Last week, we outsiders watched with admiration but also sometimes a bit of discomfort as a somber memorial on campus broke into a robust chant of “Let’s Go, Hokies!” followed by the sort of rhythmic clapping you hear at college basketball games. Friday’s moment of silence across Virginia was accompanied by the wearing of maroon and orange in solidarity with the victims and their families.
Again and again, Virginia Tech students have reflected gratefully on the strength and comfort they found in their identity as Hokies, a label that connects them with alumni throughout the country. But while some people catch the college spirit bug and remain devoted to the idea of the institution forever, others find that deep, emotional attachment alienating.
Some Americans have always had trouble with organized, mass expressions of spirit. Every campus has its share of students, and especially professors, who find the rah-rah college culture contradictory to the purpose of higher education.
But without question, Virginia Tech’s colors and traditions have eased the pain on campus. And professors who ordinarily rebel against an emphasis on athletics and parties, arguing that they steal too much attention from studies, found themselves embracing the school’s traditions as never before.
“When Nikki Giovanni got up and kept saying, ‘We are Virginia Tech, we are Virginia Tech,’ that made people feel more joined,” says Clara Cox, a university alumna and employee who wrote a booklet tracing the school’s most cherished traditions. “You realized you’re part of something big and strong, and that makes you feel better.”
Cox grew up 30 miles from Blacksburg, got her master’s degree there, and married a man who has three Virginia Tech degrees and teaches there. Their daughter and son-in-law both have VT degrees. “Our blood runs orange,” Cox says, and she has in her wardrobe the maroon pants and shirt and orange jacket to complete the ensemble. She would never dream of partaking in such frippery on behalf of her undergraduate college.
But when Virginia Tech last year asked students to read one book and engage in a campuswide discussion of it, the selected volume, “Branded: The Buying and Selling of Teenagers,” by Alissa Quart, provoked lots of questions about how Virginia Tech students come to wrap themselves in maroon and orange.
“At Virginia Tech, the world appears in only hues of maroon and orange,” wrote student Erin O’Keefe in the campus magazine, Commons. “The brand of Hokie is one that permits for very little flexibility of style, diversity and depth.” She described the school’s freshmen orientation program as “an intimidating version of summer camp” in which college T-shirts reading “What is a Hokie? I am” were tossed into the eager crowd and traditional Hokie chants were taught.

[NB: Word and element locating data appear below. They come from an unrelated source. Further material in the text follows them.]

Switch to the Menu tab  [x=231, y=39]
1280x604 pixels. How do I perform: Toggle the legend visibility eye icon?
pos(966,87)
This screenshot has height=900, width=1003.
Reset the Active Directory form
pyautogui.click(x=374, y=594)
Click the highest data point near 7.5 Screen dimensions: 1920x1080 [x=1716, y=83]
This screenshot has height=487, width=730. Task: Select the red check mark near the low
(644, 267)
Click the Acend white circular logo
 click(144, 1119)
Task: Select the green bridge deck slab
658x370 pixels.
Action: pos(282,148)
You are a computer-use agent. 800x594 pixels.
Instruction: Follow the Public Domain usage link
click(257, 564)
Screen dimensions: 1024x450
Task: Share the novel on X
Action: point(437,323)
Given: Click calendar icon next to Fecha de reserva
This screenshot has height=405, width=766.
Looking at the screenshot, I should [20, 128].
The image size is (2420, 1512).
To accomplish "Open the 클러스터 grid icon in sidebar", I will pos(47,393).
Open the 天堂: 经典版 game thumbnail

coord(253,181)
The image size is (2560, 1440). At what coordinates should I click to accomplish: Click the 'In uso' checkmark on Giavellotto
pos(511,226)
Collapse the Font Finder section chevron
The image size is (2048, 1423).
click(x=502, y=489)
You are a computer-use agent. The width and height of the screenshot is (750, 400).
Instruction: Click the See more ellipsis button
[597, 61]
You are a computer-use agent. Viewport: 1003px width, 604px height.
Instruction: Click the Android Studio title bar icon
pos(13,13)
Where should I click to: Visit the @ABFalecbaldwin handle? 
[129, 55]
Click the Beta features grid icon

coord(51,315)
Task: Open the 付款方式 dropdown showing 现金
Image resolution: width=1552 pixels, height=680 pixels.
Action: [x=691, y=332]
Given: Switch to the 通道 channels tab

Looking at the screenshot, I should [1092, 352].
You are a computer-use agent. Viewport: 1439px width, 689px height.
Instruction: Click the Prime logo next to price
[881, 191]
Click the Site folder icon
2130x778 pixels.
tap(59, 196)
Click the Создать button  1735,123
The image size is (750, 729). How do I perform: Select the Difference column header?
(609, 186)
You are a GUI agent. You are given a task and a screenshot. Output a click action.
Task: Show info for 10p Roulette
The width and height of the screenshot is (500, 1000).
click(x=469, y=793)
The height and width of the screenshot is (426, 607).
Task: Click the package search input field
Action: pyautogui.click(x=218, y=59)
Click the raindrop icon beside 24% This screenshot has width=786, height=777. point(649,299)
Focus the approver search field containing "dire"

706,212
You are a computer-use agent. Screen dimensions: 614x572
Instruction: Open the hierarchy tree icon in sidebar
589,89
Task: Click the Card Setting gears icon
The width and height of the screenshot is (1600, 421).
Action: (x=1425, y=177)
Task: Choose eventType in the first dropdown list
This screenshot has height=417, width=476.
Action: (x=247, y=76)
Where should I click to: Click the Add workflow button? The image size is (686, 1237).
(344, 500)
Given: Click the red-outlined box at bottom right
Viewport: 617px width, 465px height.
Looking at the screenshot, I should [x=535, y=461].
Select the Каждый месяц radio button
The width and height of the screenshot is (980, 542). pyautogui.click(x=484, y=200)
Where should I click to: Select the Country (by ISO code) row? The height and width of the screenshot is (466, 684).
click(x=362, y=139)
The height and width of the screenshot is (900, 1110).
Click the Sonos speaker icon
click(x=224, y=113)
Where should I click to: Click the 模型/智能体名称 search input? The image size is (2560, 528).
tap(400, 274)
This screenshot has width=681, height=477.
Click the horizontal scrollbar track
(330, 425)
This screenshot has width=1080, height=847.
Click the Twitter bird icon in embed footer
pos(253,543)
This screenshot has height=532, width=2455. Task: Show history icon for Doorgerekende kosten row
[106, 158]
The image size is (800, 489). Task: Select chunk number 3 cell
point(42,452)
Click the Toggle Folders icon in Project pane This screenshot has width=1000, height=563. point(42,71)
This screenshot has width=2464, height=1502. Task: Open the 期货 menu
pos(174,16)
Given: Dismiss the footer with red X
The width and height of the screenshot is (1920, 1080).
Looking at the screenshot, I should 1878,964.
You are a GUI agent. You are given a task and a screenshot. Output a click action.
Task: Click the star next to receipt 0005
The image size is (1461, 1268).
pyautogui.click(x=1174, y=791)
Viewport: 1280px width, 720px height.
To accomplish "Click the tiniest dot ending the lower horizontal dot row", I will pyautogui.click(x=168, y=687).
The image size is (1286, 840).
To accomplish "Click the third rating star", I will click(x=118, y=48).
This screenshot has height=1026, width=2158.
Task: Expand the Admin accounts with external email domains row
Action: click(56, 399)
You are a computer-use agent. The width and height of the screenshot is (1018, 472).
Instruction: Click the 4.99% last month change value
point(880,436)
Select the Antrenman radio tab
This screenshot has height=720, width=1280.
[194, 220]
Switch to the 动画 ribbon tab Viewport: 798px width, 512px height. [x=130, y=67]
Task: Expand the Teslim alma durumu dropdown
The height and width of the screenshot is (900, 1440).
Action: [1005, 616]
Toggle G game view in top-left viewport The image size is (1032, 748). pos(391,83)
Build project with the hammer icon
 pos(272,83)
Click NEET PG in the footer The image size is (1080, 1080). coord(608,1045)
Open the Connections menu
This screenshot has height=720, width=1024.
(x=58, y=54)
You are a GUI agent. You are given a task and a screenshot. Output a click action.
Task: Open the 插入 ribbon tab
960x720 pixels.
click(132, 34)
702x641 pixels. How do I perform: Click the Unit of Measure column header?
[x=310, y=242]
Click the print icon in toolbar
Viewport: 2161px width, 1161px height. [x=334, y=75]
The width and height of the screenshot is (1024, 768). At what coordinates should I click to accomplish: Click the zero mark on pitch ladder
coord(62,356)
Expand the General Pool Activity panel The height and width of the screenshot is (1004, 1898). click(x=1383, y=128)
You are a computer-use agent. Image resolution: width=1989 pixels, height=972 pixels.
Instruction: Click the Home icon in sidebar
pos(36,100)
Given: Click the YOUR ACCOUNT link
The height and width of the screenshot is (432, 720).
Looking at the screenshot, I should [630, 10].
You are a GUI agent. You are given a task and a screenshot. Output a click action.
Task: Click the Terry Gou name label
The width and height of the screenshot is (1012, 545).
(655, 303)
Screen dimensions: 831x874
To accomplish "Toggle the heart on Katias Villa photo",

Traditions that seem innocent and welcoming to many can seem like a sanding down of individual character to others, especially on a campus full of young people just forming their own approaches to life.
Virginia Tech’s brand of belonging is particularly powerful in part because it grew out of the school’s tradition and history as a military academy that opened in 1872, Cox says. “Our traditions are based on our all-male, military history and the Corps of Cadets,” which still exists as a military college within the university. “The camaraderie in the corps is incredible, and they’re involved in all of our ceremonies and traditions.”
Those military roots provide Virginia Tech with traditions that served it well last week. In times of trouble and pain, rituals heal and connect. In the months ahead, the school will need to turn to another side, using the academy’s tradition of rigorous questioning to investigate what went wrong and what should be changed. In trying to find the right blend of Hokie spirit and intellectual rigor, Virginia Tech will show its true colors.